Prof. Dr. Haydar Baş'ın kaleminden
Dini ve Milli Bütünlüğümüze Yönelik Tehditler
Esasen İslam'ın ahlakî hükümleri ile sosyal hayata dair hükümlerini ayırmak zaten mümkün değildir. İslamiyet'in ahlak hükümlerini geçmişte bir cemiyet yani sahabe topluluğu yaşamıştır. Bu döneme Nur Asrı denmiştir. O ahlakî hükümleri yaşayan fertler bir cemiyeti meydana getirmişlerdir. Bu fertlerin yaşadığı cemiyette de İslam'ın sosyal hükümleri, kural ve kaideleri vardır. Asr-ı Saadette de bu yaşanmıştır. O sosyal kuralların olmadığı yerde, o ahlakı da bulmak mümkün değildir.
İslam'ın ceza sistemi de aynı çerçevede değerlendirilmelidir. Tarihselliği savunanların bir kısmı İslam'da bazı suçlara ağır cezalar verilmesinin sebebini bu hükümlerin indiği cemiyetin şartlarına bağlarlar. Ve günümüzde başka ceza yöntemlerinin de aynı caydırıcılık fonksiyonunu icra edebileceğini söylemek suretiyle İslamî cezaların bugün geçerli olamayacağını iddia ederler.
Cahiliyye devri Arapları kumar oynayan, içki içen her türlü ahlaksızlığı normal kabul eden, zulmün, haksızlığın, ribânın hakim olduğu bir cemiyetin insanlarıydı. Tarihselcilerin iddiasının tam aksine İslam'ın ceza hükümleri bu derece cahil ve hakikatlerden habersiz insanlara inmemiştir. Zira bu seviyedeki insana ceza değil, onu ancak eğitmiş belli bir seviyeye yükselmiştir. Ceza dönemi de insanın kemalata eriştiği döneme ait kurallardır. İslamiyet de bunu yapmıştır. Resulullah (sav), Mekke döneminde her türlü ölçüden ve ahlakî değerden mahrum bulunan insanları, bir olan Allah'a imana çağırmış, onları kulluk yolunda ibadet ve zikirle eğitmiş ve neticede o fertlerden eşsiz bir cemiyet ve cemiyet nizamı vücuda getirmiştir. Bu devre Medine dönemidir ki, İslam'ın muamelatla (yani sosyal hayatla) ilgili hükümleri ve ceza ayetlerinin hepsi bu devrede nâzil olmuştur. Bu hükümler herkesin birbirinin elinden ve dilinden emin bulunduğu huzurun, barışın, kardeşliğin hâkim olduğu, insanların evlerini, dükkanlarını kilitlemeden geceledikleri bir cemiyete inmiştir. Hükümler bu huzuru, bu düzeni, bu asayişi bozmaya kalkışanlara yöneliktir.

§

- **Aşağıdakileri tamamlayın**
**A)** Makaleye göre İslam'ın muamelatla ilgili hükümleri ve ceza ayetlerinin hepsi hangi dönemde nazil olmuştur?
**B)** İslam'ın ceza hükümlerini ele alan makaleyi son cümlesinden sonra devam ettiriniz.

- **Belge ve ekran görüntüsü işaretleme kayıtları**

§

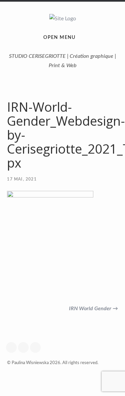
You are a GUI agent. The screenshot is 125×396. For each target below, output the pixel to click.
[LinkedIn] (37, 347)
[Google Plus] (13, 347)
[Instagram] (25, 347)
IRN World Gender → (93, 308)
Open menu (59, 37)
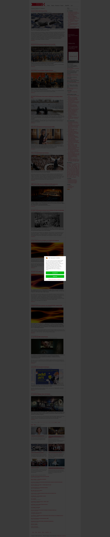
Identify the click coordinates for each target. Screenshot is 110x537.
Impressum (59, 279)
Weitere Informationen (52, 279)
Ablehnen (55, 276)
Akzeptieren (55, 272)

§

- **Görev sonuçları**
**A)** Medine döneminde.

**B)**
Başka bir ifadeyle ceza, kızını diri diri toprağa gömen, adam öldüren, içki içen, zina eden cahiliye insanlarına değil, mükemmel bir cemiyetin düzenini bozmaya teşebbüs edenlere gelmiştir. Zira cezaların ağırlığı toplumun ilkelliğinin değil, tersine gelişmişliğinin, medeniliğinin bir ifadesidir. Toplumun medeniyet seviyesi ile cezanın ağırlığı doğru orantılıdır. Çünkü ceza da esasen bir lutuftur. Bir temizlenme vesiledir.
Son derece ileri bir medeniyet seviyesine erişmiş Asrı Saadet toplumuna inen bu cezalar, bu medeniyet seviyesini yakalayabilmiş, belli bir ahlakî olgunluğa erişmiş her cemiyette kıyamete kadar uygulanabilirliğini koruyacaktır. Ve bu yönüyle evrenseldirler.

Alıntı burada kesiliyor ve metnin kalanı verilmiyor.